[ページ抜粋]:
高齢者は身体的、精神的にさまざまな加齢変化が生じ、口腔管理が自立できない高齢者が増加しており、地域にて社会生活を営んでいる高齢者においても約1割の高齢者が摂食や口腔ケアに関して自立しておらず介護が必要であることが報告されている。本来、要介護高齢者の口腔ケアは口腔の専門家である歯科医師ならびに歯科衛生士が、口腔内を診査した上で各個人に適した口腔衛生指導を行うことが望ましいと言われてきた。しかし、現状では、寝たきり患者の病棟や要介護高齢者を擁する施設あるいは在宅の現場を、歯科医師、歯科衛生士のみで口腔ケアを行うことは人員的に不可能である。多くの現場では看護婦や介護者などが全身的なケアに加え、口腔ケアにも関与しているのが現状である。ところが、口腔ケアの実際の方法について、看護・介護職員に対し必ずしも十分な教育が行われているとはいえず、口腔内の清掃法についてもそれぞれの現場で経験的に、あるいは慣例的に行われているのみで、系統立った方法が普及されているとはいえない。それらに対して、口腔医療担当者として、口腔内細菌を減少させる適切なコントロール法の確立が求められている。特に自分で口腔清掃が困難な要介護者に対して、一般の介助者が簡易に行える安全かつ効果的な口腔ケア法の開発は急務となっている。

[課題について]: 高齢者の口腔ケアに関する抜粋によると、地域で社会生活を営む高齢者のうち、摂食や口腔ケアに関して自立しておらず介護が必要な人はどのくらいいると報告されていますか。

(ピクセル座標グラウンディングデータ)
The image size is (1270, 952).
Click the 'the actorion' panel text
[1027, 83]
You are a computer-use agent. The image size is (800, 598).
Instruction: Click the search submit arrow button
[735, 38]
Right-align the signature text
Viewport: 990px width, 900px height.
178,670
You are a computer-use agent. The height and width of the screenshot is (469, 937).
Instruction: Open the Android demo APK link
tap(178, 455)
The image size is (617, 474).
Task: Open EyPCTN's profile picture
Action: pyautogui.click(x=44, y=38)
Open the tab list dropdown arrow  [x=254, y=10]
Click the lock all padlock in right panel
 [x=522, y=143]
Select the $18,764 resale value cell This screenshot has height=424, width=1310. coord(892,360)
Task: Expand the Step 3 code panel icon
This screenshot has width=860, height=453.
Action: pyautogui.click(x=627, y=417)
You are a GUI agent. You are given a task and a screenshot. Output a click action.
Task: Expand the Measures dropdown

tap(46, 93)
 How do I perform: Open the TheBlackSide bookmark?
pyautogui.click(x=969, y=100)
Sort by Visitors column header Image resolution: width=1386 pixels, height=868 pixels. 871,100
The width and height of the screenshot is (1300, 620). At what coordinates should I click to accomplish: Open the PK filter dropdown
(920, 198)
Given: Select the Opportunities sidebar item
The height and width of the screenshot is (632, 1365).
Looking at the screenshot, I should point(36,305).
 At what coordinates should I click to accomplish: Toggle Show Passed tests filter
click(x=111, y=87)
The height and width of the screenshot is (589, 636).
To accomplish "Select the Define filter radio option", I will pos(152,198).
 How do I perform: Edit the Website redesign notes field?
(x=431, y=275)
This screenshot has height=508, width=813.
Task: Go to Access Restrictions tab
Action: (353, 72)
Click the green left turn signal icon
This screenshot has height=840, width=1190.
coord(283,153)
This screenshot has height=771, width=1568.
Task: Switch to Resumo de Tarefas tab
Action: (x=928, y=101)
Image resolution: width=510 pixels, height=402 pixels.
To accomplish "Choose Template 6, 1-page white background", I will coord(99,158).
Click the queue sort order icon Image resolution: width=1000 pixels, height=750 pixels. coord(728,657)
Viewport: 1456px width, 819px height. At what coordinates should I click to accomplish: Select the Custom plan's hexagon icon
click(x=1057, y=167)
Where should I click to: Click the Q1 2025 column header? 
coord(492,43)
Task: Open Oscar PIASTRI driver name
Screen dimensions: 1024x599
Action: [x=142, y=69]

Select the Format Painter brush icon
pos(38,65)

[この課題の解答]: 約1割です。